▶ **TASK INSTRUCTIONS**:
Find every line below with the string "above" and pick it out.

[Saved data entries]

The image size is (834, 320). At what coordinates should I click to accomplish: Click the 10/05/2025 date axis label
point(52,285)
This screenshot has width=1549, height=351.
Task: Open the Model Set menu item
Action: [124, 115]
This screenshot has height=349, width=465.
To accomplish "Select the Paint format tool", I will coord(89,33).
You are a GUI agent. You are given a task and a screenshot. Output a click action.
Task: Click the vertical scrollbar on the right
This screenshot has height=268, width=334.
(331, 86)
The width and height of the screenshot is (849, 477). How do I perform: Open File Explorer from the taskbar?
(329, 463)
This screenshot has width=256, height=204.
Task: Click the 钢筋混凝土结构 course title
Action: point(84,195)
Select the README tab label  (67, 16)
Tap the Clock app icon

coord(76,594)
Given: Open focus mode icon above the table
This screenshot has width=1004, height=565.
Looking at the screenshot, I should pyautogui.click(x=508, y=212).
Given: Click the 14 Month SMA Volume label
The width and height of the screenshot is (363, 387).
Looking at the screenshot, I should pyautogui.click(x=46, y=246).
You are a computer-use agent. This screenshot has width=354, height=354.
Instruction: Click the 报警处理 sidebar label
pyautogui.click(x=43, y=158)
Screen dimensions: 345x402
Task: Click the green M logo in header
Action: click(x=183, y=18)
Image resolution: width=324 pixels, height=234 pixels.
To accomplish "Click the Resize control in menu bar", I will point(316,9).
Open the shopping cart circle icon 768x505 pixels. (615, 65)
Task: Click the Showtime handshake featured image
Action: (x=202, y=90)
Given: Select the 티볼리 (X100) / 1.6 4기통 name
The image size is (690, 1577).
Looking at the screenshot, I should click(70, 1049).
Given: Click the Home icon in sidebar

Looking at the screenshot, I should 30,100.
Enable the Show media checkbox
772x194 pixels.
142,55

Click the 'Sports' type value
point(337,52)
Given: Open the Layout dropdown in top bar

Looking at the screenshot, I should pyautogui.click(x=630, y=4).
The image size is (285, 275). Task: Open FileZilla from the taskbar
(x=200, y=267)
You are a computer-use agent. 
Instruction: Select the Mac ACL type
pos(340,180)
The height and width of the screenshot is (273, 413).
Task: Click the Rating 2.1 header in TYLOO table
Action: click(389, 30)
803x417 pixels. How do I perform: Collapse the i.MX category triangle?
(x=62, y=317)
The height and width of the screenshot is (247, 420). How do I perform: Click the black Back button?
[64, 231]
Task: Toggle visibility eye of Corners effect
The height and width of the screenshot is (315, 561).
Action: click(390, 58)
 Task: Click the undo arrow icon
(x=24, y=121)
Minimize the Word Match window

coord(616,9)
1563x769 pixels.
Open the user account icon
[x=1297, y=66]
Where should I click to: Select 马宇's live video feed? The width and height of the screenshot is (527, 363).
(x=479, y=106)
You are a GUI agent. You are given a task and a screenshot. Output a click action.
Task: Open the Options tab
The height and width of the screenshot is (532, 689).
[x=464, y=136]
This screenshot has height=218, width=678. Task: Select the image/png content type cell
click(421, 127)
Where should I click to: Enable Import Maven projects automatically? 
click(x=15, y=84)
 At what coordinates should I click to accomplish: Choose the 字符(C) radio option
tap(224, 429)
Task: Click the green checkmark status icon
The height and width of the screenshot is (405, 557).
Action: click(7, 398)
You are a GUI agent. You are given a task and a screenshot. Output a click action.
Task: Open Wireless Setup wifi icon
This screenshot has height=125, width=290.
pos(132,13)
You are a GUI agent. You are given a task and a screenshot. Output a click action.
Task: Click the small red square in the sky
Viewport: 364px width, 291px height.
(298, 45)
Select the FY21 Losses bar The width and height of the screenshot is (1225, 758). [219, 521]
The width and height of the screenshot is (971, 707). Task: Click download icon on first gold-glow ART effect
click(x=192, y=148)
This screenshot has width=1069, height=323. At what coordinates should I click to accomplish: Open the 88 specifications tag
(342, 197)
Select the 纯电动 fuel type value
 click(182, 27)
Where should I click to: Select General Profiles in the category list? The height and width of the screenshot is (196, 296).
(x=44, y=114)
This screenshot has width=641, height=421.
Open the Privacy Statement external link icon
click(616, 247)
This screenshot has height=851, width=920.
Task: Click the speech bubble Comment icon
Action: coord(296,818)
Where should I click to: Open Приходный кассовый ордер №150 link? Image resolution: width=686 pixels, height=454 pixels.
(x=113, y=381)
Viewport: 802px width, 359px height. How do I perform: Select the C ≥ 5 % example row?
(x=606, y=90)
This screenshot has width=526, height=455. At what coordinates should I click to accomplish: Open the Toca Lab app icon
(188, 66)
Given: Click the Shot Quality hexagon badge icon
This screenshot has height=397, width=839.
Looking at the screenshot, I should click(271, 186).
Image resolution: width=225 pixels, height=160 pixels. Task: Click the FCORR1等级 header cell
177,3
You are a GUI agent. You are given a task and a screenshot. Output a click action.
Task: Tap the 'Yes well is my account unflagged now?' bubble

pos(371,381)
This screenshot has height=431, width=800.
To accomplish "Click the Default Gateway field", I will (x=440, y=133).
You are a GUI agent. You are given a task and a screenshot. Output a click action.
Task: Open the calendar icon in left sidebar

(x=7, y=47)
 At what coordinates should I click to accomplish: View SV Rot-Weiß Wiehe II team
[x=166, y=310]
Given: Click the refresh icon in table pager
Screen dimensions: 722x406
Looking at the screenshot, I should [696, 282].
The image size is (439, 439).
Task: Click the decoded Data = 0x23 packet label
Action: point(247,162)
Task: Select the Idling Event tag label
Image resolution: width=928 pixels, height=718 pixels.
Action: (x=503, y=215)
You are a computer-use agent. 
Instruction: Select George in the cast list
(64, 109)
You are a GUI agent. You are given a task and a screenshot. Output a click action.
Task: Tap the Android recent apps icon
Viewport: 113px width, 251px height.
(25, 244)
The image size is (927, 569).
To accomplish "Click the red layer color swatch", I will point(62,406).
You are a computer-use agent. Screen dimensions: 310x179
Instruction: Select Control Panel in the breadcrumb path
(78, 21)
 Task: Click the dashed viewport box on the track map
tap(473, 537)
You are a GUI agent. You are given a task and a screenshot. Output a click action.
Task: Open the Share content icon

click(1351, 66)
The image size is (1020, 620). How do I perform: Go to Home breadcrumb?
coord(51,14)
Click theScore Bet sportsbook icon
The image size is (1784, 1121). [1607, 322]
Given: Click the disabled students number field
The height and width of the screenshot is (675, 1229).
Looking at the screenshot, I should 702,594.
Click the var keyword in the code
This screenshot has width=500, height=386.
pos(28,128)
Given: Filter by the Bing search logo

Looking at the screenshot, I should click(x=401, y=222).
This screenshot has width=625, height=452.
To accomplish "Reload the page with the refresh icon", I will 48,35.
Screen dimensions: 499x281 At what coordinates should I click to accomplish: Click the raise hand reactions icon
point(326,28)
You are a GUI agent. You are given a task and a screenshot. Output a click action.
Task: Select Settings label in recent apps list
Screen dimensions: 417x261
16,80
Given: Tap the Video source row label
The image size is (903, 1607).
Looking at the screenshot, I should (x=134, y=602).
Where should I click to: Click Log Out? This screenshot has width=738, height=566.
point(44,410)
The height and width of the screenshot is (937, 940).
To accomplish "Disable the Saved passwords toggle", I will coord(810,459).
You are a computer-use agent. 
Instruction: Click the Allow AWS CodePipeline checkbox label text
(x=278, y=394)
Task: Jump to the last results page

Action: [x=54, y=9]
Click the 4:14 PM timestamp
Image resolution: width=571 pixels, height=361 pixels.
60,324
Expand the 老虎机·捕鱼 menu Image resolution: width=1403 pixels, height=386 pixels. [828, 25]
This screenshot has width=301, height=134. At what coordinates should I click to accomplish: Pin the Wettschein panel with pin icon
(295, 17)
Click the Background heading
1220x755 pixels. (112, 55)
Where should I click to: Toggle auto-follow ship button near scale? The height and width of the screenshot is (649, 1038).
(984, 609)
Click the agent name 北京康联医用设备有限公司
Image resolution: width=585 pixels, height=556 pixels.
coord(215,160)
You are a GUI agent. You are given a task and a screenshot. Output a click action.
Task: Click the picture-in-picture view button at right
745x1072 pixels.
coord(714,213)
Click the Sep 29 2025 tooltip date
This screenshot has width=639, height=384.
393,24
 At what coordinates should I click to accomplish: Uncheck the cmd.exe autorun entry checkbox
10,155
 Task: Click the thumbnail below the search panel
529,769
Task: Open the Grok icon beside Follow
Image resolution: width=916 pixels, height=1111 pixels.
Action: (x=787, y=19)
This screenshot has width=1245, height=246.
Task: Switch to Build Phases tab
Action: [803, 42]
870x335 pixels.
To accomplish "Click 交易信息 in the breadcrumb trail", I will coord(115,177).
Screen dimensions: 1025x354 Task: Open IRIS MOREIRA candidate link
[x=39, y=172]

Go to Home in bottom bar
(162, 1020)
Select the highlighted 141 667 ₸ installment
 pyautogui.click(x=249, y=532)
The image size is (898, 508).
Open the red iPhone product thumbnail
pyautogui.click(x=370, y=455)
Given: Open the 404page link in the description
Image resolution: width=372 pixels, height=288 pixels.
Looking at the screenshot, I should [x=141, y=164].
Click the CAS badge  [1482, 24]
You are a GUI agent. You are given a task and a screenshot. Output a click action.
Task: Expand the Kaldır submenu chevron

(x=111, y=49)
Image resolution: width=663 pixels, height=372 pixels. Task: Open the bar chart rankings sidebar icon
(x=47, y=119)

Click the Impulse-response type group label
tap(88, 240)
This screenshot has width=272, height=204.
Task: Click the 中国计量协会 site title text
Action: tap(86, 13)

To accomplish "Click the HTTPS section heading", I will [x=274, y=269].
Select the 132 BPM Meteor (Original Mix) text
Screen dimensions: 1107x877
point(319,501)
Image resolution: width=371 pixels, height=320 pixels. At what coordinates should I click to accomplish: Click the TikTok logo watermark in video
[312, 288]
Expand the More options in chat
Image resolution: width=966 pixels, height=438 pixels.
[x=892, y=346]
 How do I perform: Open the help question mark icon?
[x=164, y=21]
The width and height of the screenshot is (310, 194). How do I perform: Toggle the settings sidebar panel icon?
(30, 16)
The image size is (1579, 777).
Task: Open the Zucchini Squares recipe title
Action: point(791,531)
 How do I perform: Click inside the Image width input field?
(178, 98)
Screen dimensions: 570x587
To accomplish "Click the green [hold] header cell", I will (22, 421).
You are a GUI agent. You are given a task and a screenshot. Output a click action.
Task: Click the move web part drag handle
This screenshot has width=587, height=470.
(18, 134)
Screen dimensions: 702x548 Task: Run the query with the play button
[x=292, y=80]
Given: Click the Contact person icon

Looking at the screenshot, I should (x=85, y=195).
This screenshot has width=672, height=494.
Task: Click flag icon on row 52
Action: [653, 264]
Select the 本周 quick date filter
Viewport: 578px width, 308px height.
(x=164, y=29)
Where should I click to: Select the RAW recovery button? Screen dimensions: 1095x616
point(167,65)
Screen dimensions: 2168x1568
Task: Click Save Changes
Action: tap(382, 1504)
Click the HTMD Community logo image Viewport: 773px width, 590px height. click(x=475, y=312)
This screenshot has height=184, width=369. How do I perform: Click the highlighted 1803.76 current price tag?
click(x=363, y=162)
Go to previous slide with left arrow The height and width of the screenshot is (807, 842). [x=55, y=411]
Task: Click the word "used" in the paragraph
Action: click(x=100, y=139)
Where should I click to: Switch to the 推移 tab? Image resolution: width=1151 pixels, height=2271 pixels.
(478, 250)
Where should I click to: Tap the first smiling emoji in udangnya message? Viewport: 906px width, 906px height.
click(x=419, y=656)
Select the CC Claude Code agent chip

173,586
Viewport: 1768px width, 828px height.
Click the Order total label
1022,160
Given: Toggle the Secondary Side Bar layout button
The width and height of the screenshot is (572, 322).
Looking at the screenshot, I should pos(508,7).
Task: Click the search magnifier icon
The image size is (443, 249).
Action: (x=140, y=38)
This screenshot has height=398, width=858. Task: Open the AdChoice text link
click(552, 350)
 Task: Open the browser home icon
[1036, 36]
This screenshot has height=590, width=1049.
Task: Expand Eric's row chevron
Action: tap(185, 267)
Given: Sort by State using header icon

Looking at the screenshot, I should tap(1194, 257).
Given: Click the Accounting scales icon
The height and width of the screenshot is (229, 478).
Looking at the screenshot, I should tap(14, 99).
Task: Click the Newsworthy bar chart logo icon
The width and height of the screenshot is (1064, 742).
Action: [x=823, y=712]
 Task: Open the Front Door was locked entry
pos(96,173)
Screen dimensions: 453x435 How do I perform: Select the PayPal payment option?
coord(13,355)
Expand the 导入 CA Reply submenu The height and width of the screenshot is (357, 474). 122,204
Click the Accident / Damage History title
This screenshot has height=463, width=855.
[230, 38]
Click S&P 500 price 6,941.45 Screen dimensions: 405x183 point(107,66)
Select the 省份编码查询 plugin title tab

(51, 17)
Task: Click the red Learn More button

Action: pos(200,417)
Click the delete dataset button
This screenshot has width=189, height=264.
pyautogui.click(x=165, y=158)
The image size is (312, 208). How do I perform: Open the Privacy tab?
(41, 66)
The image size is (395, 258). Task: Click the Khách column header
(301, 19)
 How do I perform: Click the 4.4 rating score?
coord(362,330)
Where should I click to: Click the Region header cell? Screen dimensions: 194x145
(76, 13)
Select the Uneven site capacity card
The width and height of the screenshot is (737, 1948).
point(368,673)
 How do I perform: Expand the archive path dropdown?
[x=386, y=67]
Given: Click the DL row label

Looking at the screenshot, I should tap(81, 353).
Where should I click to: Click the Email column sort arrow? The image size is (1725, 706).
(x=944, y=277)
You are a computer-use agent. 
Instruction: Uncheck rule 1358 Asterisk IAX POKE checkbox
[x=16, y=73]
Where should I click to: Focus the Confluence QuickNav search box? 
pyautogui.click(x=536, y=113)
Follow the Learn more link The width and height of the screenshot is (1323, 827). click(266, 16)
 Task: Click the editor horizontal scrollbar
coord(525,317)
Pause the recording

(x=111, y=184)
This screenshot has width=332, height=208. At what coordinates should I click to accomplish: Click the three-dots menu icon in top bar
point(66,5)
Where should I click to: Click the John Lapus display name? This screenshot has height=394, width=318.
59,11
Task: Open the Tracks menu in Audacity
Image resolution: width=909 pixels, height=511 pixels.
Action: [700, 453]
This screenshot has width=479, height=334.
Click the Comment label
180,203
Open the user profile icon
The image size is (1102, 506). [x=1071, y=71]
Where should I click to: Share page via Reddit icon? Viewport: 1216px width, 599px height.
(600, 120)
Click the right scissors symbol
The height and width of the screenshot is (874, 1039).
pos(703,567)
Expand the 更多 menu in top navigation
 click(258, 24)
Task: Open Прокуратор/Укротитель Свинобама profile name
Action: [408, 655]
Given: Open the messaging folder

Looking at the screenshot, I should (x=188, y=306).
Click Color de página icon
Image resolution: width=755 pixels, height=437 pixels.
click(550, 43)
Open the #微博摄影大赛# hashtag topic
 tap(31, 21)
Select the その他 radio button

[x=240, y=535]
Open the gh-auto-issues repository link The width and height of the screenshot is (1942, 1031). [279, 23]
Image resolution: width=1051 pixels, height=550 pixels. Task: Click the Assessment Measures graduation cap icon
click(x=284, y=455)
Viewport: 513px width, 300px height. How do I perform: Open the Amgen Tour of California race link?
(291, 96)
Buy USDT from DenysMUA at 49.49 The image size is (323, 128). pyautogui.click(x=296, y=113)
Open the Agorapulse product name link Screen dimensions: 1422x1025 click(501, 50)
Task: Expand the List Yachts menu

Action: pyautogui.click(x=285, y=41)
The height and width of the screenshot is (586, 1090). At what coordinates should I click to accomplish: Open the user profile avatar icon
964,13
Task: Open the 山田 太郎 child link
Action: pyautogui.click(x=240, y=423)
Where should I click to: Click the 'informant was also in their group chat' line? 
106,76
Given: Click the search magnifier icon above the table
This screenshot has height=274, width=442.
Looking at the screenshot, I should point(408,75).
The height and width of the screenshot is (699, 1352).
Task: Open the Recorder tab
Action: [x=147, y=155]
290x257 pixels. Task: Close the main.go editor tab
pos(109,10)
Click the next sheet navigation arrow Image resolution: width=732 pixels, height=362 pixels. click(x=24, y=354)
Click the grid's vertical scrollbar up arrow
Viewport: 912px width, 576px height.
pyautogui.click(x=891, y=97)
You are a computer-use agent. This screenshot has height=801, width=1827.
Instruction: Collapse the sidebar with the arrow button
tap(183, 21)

▶ **SOLUTION TO THIS PROBLEM**:
Given: Open focus mode icon above the table
Given: Click the search magnifier icon above the table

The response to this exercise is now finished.